Ryan comes to the conference room to see everyone already sitting there. He thinks he's about to give a Blackberry tutorial, but in fact, everyone's waiting for a mystery presentation from Michael. Ryan notices several printouts taped to the wall at the front of the room: the old bag from Titanic, and the old bag from the "Where's the beef?" commercials, among others. Ryan thinks he sees where this is going, and tries to stop it when Michael arrives, but Michael bossily sends him to take a seat, and gets down to it. He says that they've heard a lot today about new ideas, and that new ideas are fine, but that "they are also illegal." You see, Jan? YOU SEE?! Michael calls new ideas a form of ageism. He reads out some facts he ganked from Wikipedia about some age discrimination act. Toby quietly tells Jim he believes Michael's right (which doesn't stop Michael telling him to shut up, of course). Michael rhetorically asks why we hate old people so much. "Because they're lame," says Creed. Ha! But Michael says they're not lame, and mentions their great storytelling ability (like the Titanic broad) and their moments of homespun humor (like the Wendy's lady). Michael's just warming to his theme when an elderly gentleman appears in the doorway: turns out this is one of the founders of the company, Robert Dunder. Everyone claps in surprise that their was an actual entrepreneur, at some point, behind this now struggling venture. Ryan calls Michael out into the hall to complain that they have actual work to do, but Michael threatens to call David Wallace and tell him Ryan turfed one of the founders of the company. The camera pushes in on Ryan as he considers whether to call Michael's bluff...

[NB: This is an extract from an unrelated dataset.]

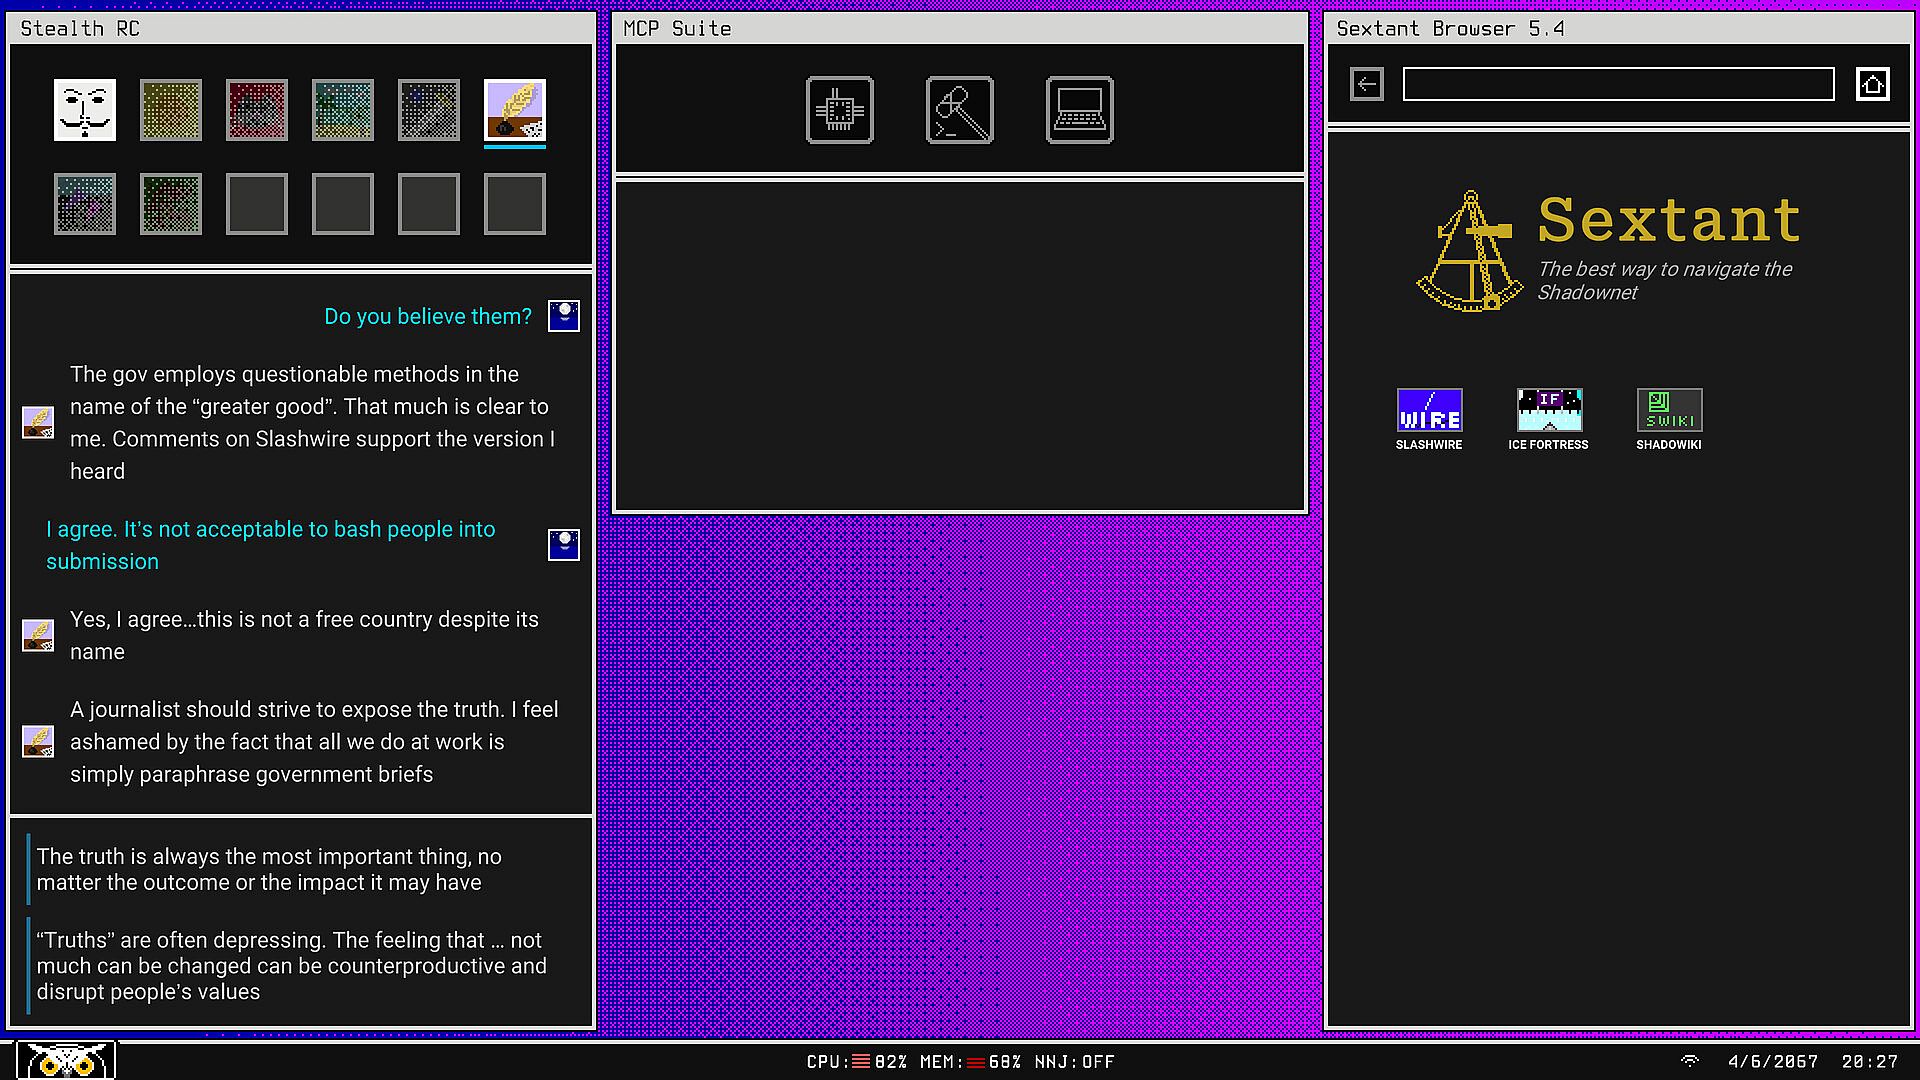Choose reply "The truth is always the most important"
Viewport: 1920px width, 1080px height.
click(269, 869)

...but he must have studied game theory in his MBA program, because the next thing we see is Mr. Dunder telling the group that he's eighty-seven. Aw, he doesn't look a day over eighty-five.
Dwight breaks in to interview that he's going to live for a long time; his Grandmother Schrute lived to be 101, and his Grandfather Mannheim is 103, and still living in Argentina: "I tried to go visit him once, but my travel visa was protested by the Shoah Foundation." HA!
Mr. Dunder starts telling the story about the founding of the company. Apparently, back then, he used to wear an onion on his belt -- which was the style at the time. And nickels were called "bumblebees." "Gimme five bees for a quarter," they'd say! It doesn't take long for Mr. Dunder to lose the crowd, and Michael, his point apparently made, hustles him back out the hall, ignoring his requests for a ride or at least a cab chit. Michael sums up what they've learned: "You can't teach a dog new tricks. Because it's illegal, and you'll go to jail." Also, don't ask old people to tell you about what their lives were like when they were still contributing members of society. Pam raises her hand to offer to take Mr. Dunder home, and pretty much ignores Michael's attempts to put her off. "What a nice guy," says Michael of Mr. Dunder, as Pam takes off with him. Yes, Michael, I'm sure he's saying the same about you.